Régions

Antsiranana – Retour des thoniers sous condition

Les membres du CCCO Diana ont décidé de permettre aux thoniers un toucher à Antsiranana pour préserver le secteur économique.

La région du Nord mène deux combats de front. Le premier est lancé contre l’infiltration du coronavirus, le second vise à préserver l’économie.

MALGRÉ l’existence du Covid-19 qui a mis l’économie mondiale à genoux, les responsables régionaux, regroupés au sein du Centre de commandement opérationnel régional Diana (CCOR), veulent­ mener le combat contre l’entrée de la pandémie dans la région sans tuer l’économie.
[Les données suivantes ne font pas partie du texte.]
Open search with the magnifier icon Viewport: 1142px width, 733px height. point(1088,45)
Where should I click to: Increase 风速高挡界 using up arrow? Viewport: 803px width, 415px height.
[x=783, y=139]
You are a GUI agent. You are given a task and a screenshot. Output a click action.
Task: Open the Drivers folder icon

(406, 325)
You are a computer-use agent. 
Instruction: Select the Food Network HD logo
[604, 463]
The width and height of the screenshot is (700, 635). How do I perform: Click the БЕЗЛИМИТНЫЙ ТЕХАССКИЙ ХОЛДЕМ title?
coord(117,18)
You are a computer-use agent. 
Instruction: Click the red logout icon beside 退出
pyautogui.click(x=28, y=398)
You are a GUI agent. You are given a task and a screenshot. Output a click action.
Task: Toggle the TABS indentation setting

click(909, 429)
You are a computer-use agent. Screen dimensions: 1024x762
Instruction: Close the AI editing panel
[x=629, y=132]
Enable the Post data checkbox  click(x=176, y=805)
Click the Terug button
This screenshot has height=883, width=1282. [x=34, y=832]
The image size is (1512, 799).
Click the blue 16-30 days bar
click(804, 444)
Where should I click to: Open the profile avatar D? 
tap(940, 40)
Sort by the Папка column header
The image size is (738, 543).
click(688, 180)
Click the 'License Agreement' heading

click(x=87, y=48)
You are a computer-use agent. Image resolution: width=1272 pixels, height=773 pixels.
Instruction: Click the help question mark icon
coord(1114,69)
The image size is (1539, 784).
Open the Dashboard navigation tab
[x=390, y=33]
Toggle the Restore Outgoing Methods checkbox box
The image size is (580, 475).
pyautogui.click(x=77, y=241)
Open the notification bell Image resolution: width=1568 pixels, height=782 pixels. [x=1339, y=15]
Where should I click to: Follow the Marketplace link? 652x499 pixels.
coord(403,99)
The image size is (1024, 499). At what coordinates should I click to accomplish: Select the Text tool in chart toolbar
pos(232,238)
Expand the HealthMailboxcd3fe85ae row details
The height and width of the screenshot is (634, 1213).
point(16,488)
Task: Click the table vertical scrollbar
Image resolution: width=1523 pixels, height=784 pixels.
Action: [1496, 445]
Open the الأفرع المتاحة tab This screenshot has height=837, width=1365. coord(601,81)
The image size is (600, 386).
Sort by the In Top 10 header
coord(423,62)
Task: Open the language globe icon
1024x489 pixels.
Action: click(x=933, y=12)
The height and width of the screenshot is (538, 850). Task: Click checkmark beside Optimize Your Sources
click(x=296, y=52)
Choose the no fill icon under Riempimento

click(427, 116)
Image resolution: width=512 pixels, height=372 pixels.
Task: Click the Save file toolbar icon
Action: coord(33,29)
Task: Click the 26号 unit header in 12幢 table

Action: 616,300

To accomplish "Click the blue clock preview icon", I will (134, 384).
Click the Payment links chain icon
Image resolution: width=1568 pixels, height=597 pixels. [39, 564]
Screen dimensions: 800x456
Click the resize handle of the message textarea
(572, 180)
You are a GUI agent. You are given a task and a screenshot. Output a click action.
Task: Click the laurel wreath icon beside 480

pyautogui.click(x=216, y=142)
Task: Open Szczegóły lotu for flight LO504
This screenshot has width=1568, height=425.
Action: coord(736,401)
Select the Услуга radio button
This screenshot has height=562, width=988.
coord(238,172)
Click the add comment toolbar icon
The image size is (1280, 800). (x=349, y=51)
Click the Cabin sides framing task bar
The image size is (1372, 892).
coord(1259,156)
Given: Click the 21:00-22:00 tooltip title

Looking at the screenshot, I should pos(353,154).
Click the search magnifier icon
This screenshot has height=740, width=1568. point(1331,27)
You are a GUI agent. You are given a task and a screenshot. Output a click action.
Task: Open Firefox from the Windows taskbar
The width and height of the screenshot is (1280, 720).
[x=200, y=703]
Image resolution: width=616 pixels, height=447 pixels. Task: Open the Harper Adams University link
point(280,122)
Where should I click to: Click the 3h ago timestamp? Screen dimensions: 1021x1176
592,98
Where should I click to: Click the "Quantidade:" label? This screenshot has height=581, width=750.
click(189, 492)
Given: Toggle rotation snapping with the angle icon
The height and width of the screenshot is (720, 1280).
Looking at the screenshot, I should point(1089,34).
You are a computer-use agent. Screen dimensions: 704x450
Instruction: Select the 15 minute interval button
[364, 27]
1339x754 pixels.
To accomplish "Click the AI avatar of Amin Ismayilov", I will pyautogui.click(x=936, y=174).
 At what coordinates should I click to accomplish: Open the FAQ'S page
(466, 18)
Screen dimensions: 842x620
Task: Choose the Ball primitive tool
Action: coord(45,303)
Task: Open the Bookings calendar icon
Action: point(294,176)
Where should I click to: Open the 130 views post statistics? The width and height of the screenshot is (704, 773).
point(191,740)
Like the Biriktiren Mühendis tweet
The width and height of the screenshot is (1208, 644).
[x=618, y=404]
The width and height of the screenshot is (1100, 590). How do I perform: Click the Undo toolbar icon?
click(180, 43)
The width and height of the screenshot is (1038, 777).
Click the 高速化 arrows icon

Il ne s’agit pas de débarrasser la population du coronavirus pour l’exposer à­ une crise économique.

Ils ont décidé de faire entrer au port les bateaux thoniers européens qui approvisionnent, chaque année, l’usine Pêche et Froid de l’océan Indien (PFOI), en matière de thon. Cette seule usine franche de la région fait vivre un millier d’employés et exporte plus de 98% de sa production vers l’Union Européenne. Toutefois, selon cette décision régionale, tout débarquement est impérativement conditionné par le respect de toutes les recommandations sanitaires.

« Le retour des thoniers en respectant les impératifs sanitaires est une opportunité pour donner un coup de pouce à la population», affirme le préfet Adèle Rabemamory, co-présidente du CCOR.

«Galerna»

Pour cette campagne 2020, un bateau thonier espagnol de nationalité seychelloise appelé « Galerna » a franchi le pas. Il a accosté le port dimanche en transportant plus de neuf cents tonnes de thon. L’opération de débarquement a commencé dès mardi.

Comme convenu, l’équipage est donc tenu de rester en confinement à bord de leur navire dans le respect des mesures générales de prévention et en évitant tout regroupement de personnes. Ils sont confinés dans leur bateau pendant leur séjour. L’accès à bord des journaliers connus par l’appellation « garde coupé » et « nettoyeur de cuve » est très limité sous réserve d’un Test de diagnostic rapid.

Cependant, les salaires des autres seront payés en totalité par le cosignataire. Car la PFOI a accepté de stocker dans son magasin les poissons rejetés, qui reviennent aux dockers, et le partage ne se fera qu’après le départ du bateau afin d’éviter tout rassemblement ou rencontre sur les quais.